*TEKS YANG DIAMBIL:*
========

Dinasti yang mengidap narsisme akut ini, telah menganggap negara adalah rumahnya, setiap daerah adalah kamar-kamar yang semuanya harus dikerjakan dan diisi oleh keluarganya, kerabatanya, dan seluruh innercircle-nya. Mari kita sebut satu persatu: Gibran Rakabumi Raka, anaknya jadi Wali Kota Surakarta, dan akan jadi Wakil Presiden Indonesia.[1] Bobby Nasution, mantunya jadi Wali Kota Medan.[2] Kaesang Pangarep, anaknya jadi ketua Partai Solidaritas Indonesia.[3] dan yang akan datang: Kahiyang Ayu, anaknya akan maju Pilkada[4] Erina Gudano, mantunya santer dikabarkan maju di Pilkada Wali Kota Sleman.[5]
Segala pemberhalaan itu terbangun hanya karena mereka punya alat negara. Punya legitimasi kekuasaan. Dengan demikian, mereka percaya bahwa semua langkah politiknya bisa dilaksanakan, semua yang diinginkan harus terealisasikan. Semua sanak-saudara, kerabat, tante-om dan ponakannya, semua harus kabagian. Dan dari semua keberhasilan—meski inkonsitusional dan melacurkan moral—yang telah mereka rengkuh, mereka menganggap kita sebagai rakyat hanyalah sekumpulan anak kecil yang hanya bisa merengek dan merengek.
Tambah brengsek karena dari semua gerbang kehancuran demokrasi, kebanyakan orang masih akan tetap menjawab dengan: Lho, kan rakyat yang memilih. Rakyat juga yang menilai. Hm, jawaban yang menggemaskan dan memang tidak sepenuhnya bisa disalahkan. Siapa saja memang boleh untuk menceburkan diri ke lumpur-lumpur kotor politik; dan pada akhirnya, memang rakyat yang menentukan.
Namun, barangkali, perlu diingat siapapun yang berkontestasi karena dibekingi dinasti, sebutlah keluarganya Jokowi dan keluarga Yasin, yang selalu terjerat korupsi, atau para politikus yang mengendorse anaknya masuk politik—-mereka-mereka ini memiliki privilese yang amat kuat dan menguntungkan. Para politkus yang maju karena nepotisme tentu tidak perlu repot-repot membangun kepercayaan publik dari bawah, ikut organisasi kepemudaan, bergaul dengan rakyat biasa, atau mengubah hal-hal kecil di sekitarnya. Apa lagi membaca dan menguasai teks-teks teoretis Marxis. Karena semuanya sudah diatur oleh keluarganya yang memegang kekuasaan.

========

*DATA SUMBER:*
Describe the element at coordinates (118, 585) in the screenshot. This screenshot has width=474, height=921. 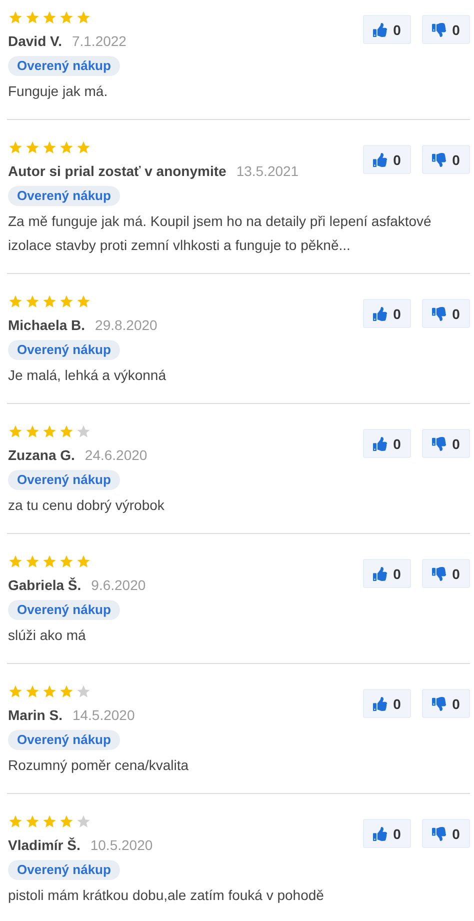
I see `review-date: 9.6.2020` at that location.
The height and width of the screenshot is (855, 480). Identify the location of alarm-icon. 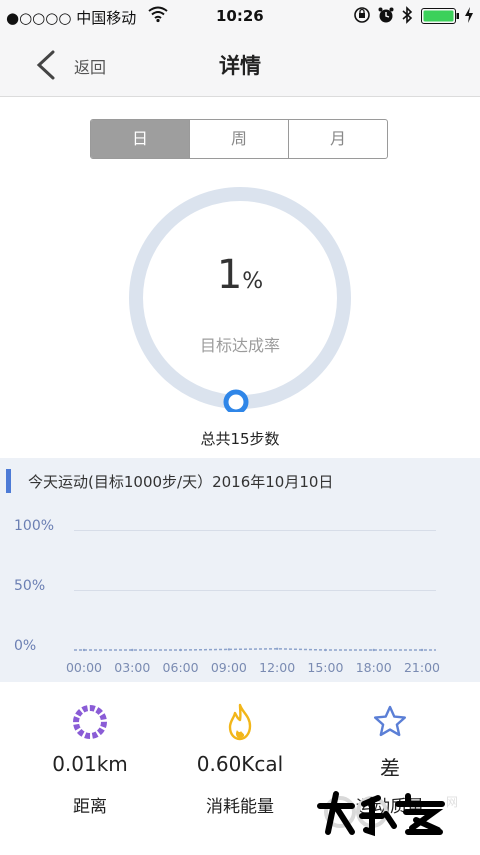
(386, 17).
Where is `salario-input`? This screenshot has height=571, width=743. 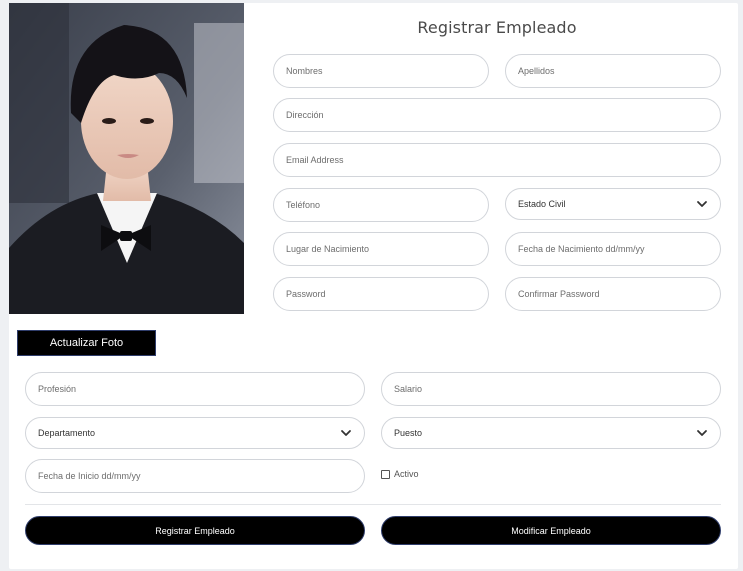 salario-input is located at coordinates (551, 389).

========

*TINDAKAN YANG DIPERLUKAN:*
Jawab pertanyaan berikut berdasarkan teks tentang dinasti politik.
(a) Bobby Nasution menjadi wali kota di kota mana?
(b) Kalimat pertama apa yang menurut teks masih akan diucapkan kebanyakan orang untuk menjawab kehancuran demokrasi?
(c) Selain keluarga Jokowi, keluarga siapa lagi yang disebut sebagai contoh?

*JAWABAN LATIHAN:*
(a) Medan.
(b) "Lho, kan rakyat yang memilih."
(c) Keluarga Yasin.